With the rise of service-rating websites like TripAdvisor and Yelp, along with online marketplaces like Amazon and Newegg, has come a new grey-market industry: fake review writing. Thousands of freelance writers across the globe sell their services each day writing positive (or negative) reviews of goods and services they have never experienced.
A 2013 investigation found that “reputation shops” were all too eager to offer their services using techniques ranging from bribing customers with $50 gift cards to employing people in Bangladesh, the Philippines, and Eastern Europe to produce “buckets of praise for places they had never seen in countries where they had never been.”
Fake reviews are also used to attack other companies.
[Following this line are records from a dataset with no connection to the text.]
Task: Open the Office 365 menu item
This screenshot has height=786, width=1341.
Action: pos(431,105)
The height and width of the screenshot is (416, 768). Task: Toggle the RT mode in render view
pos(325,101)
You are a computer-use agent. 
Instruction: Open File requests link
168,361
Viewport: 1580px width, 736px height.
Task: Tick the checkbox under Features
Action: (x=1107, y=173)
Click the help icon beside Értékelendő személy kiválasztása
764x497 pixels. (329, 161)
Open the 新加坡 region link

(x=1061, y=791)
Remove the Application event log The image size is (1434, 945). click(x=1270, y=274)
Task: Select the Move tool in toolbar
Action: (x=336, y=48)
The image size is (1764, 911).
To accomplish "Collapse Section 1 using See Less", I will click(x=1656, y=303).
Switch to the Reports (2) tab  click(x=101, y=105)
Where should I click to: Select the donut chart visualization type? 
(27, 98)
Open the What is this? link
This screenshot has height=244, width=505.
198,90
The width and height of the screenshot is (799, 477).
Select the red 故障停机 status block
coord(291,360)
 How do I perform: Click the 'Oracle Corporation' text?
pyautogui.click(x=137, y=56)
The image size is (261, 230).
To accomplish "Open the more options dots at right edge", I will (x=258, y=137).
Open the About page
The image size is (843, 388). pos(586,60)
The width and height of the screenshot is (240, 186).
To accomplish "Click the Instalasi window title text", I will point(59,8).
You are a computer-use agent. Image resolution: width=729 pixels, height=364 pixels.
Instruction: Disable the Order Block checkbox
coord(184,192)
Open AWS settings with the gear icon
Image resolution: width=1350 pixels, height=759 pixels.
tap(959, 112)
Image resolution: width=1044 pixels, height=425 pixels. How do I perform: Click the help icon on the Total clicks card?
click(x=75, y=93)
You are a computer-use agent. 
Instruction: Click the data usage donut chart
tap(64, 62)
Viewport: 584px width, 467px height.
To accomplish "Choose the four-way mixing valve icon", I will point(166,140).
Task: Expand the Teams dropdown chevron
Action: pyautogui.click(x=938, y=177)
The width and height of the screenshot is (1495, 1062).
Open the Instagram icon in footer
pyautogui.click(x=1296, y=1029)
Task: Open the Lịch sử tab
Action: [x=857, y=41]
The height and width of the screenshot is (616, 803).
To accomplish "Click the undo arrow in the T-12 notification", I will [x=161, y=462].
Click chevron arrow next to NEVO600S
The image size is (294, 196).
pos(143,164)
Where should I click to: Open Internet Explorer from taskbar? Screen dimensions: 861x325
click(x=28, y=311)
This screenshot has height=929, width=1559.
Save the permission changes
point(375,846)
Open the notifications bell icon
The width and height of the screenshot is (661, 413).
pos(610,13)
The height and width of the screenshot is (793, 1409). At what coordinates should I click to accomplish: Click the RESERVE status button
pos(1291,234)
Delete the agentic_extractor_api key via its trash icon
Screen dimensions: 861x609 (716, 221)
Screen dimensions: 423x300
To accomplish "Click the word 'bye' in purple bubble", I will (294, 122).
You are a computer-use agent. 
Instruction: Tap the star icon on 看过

A leading British historian, for instance, had to pay damages after a libel suit against him alleged that, under a false name, he posted defamatory reviews of rival books and positive reviews of his own.
The news is not all bad: a quick online search comes up with a host of advice columns offering suggestions on how to spot fake reviews, including tips such as “Consider the length and tone of the review”, watch for someone “using an abundance of personal pronouns”, and “being just plain over-the-top”.
But detecting fake reviews on your own is at best time-consuming and unreliable; according to researchers at Cornell University, the average person can only detect fake reviews 50 percent of the time.
Using text analytics and machine learning techniques to detect language people use when being deceptive, the same group of researchers developed an algorithm capable of detecting whether or not a hotel review is real or fake with a 90% accuracy rate. (In case you’re wondering, deceptive writers tended to use more verbs and focused on family and activities, while real reviewers used more punctuation and focused more on the hotels themselves.)
In an age where online reviews are one of the most influential sources for travel planning, being able to weed out people trying to game the system is crucial for sites like TripAdvisor. Researchers at Cornell hope to branch out and further develop their software in order to detect fake reviews in other fields.